Synthetic environments can also aim to modify behavior. Last year, the Democratic voters of New Hampshire received a robocall urging them not to vote in the next state primary. The voice on the call sounded with suspicion as the president of the time, Joe Biden, but was created using AI.
Their ability to deceive makes the Deepfakes a powerful weapon for foreign actors. Russia and China have used disinformation and propaganda for Americans as a means of undermining confidence in democratic alliances and institutions.
Steven Kramer, the political consultant who admitted to having sent Biden’s false robocals, said he wanted to send a message from the dangers that Deepfakes put in the American political system. Kramer was acquitted last month of the accusations of suppression of voters and identity theft of a candidate.
“I did what I did for $ 500,” said Kramer. “Can you imagine what would happen if the Chinese government decided to do it?”
The greatest availability and sophistication of programs mean that Deepfakes are increasingly used for business spying and variety of the garden.
“The financial industry is right in the reticle,” said Jennifer Ewbank, former assistant director of the CIA who worked on cybersecurity and digital threats. “Even people who know each other have been convinced to transfer large sums of money.”
In the context of business spying, they can be used to usurp CEOs asking employees to hand over passwords or routing numbers.
Deepfakes can also allow crooks to apply for jobs – and even do them – under an supposed or false identity. For some, it is a way to access sensitive networks, steal secrets or install ransomware. Others simply want work and can work some similar jobs in different companies at the same time.
In the United States, the authorities said that thousands of North Koreans with information technology skills have been sent to live abroad, using stolen identities to obtain jobs in technological companies in the United States and elsewhere. Workers have access to business networks as well as a payroll check. In some cases, workers install ransomware that can be used later to extort even more money.
The regimes have generated billions of dollars for the North Korean government.
In three years, up to 1 out of 4 employment requests should be false, according to research as an adaptive security, a cybersecurity company.

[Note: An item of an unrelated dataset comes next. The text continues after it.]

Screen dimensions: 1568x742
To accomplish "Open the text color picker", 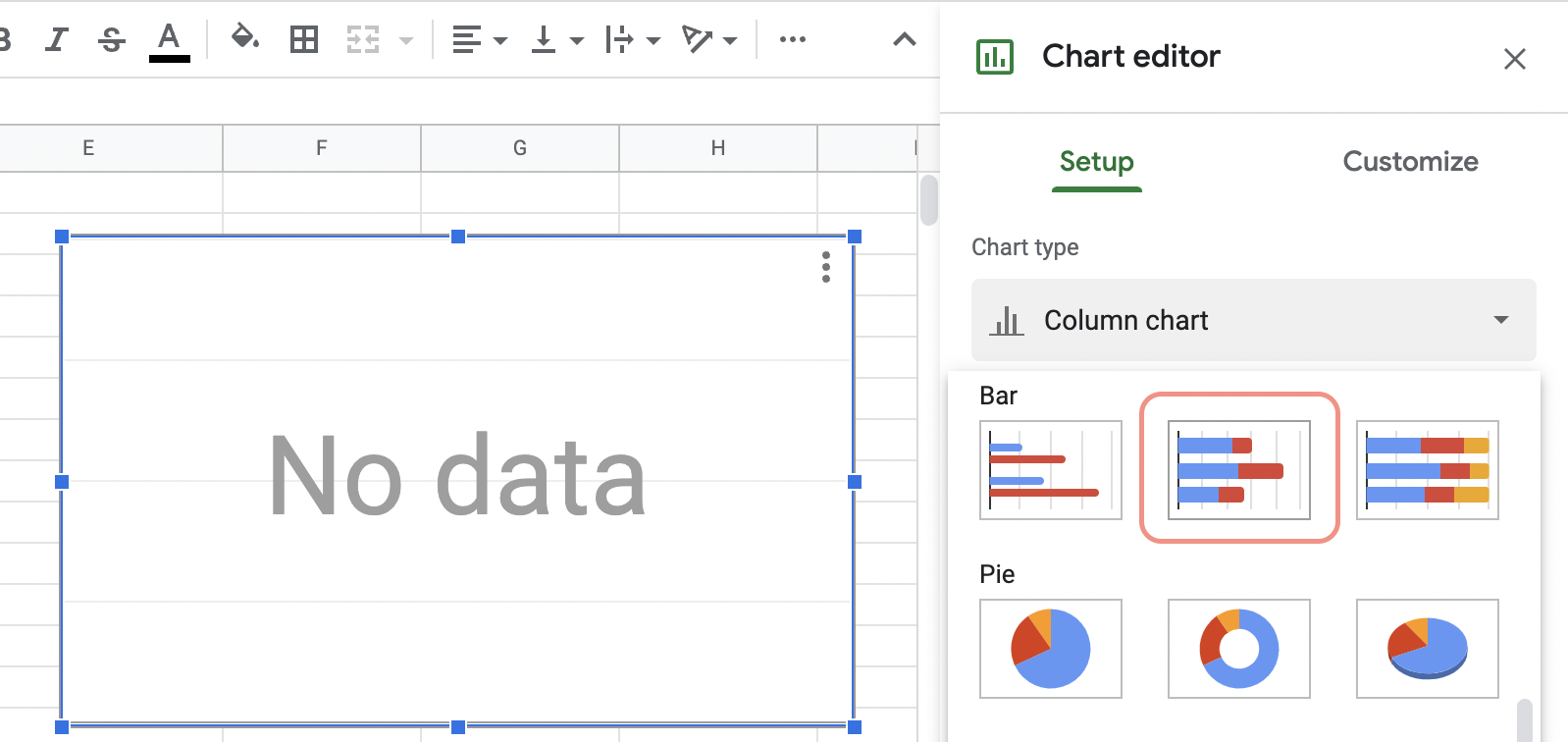I will pos(169,40).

“We entered an era where anyone with a laptop and access to an open-source model can pretend to be a real person,” said Brian Long, CEO of adaptive. “It is no longer a question of piracy of systems – it is a question of hacking confidence.”
Researchers, public policy experts and technological societies are currently studying the best ways to meet economic, political and social challenges posed by Deepfakes.
New regulations could force technological companies to do more to identify, label and potentially remove Deepfakes on their platforms. Legislators could also impose larger penalties on those who use digital technology to deceive others – if they can be captured.
More important investments in digital literacy could also stimulate people’s immunity to online deception by teaching them ways to spot false media and avoid prey to crooks.
The best tool for catching AI can be another AI program, that trained to sniff Deepfake’s tiny defects which would go unnoticed by a person.
Systems like Pindrop analyze millions of data points in anyone’s speech to quickly identify irregularities. The system can be used during job interviews or other video conferences to detect whether the person uses voice cloning software, for example.
Similar programs can one day be commonplace, operating in the background while people chat with colleagues and relatives online. One day, Deepfakes can follow the path to email spam, a technological challenge that has once threatened to upset the usefulness of emails, said Balasubramaniyan, CEO of Pindrop.
“You can adopt the defeatist point of view and say that we are going to be subject to disinformation,” he said. “But that will not happen.”